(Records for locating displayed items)
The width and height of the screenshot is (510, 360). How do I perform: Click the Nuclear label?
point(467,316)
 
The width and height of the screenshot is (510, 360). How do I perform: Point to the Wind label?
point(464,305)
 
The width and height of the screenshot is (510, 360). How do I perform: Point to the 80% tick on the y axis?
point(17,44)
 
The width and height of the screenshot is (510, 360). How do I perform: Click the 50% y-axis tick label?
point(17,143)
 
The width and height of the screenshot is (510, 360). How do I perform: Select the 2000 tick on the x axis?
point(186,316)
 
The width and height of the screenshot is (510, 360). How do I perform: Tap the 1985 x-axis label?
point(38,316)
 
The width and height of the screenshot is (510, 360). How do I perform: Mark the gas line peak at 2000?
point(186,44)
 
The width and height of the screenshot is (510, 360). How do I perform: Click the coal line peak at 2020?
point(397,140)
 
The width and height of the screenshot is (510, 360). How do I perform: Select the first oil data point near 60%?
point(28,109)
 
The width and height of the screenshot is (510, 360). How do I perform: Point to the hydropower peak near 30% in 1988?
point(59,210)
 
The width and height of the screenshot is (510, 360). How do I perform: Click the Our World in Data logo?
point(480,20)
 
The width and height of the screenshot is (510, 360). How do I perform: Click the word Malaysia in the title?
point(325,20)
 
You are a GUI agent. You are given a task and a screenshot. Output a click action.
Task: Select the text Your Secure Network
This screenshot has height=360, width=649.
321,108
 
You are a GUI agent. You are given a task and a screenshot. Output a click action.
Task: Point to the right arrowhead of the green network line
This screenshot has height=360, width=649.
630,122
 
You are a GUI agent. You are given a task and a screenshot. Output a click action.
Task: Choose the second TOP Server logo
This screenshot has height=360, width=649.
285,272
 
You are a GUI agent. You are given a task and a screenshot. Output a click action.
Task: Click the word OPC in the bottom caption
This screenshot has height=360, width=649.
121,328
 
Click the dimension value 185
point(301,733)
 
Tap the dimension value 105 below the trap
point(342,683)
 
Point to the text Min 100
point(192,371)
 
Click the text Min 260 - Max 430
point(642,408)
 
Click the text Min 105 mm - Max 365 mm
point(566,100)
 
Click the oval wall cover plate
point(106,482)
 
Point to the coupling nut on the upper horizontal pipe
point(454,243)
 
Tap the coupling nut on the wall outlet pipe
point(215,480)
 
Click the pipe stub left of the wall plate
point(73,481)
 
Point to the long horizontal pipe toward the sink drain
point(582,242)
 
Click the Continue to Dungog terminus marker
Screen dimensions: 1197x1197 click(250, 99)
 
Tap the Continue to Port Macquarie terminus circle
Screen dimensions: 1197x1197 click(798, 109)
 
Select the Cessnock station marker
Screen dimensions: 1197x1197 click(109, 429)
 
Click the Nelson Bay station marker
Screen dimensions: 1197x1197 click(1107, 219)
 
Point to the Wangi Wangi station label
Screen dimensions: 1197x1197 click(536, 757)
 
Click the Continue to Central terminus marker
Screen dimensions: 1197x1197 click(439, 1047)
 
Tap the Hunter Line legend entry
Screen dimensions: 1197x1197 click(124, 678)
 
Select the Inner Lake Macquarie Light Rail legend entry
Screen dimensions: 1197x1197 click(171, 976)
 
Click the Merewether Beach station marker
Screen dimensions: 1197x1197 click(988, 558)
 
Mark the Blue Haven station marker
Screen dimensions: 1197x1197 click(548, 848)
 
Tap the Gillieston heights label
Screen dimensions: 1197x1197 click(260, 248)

__Problem requirements__
Please copy every line of the material above that contains the word "Continue". Treat the match as case-sensitive.

__Task solution__
Click the Continue to Dungog terminus marker
Tap the Continue to Port Macquarie terminus circle
Click the Continue to Central terminus marker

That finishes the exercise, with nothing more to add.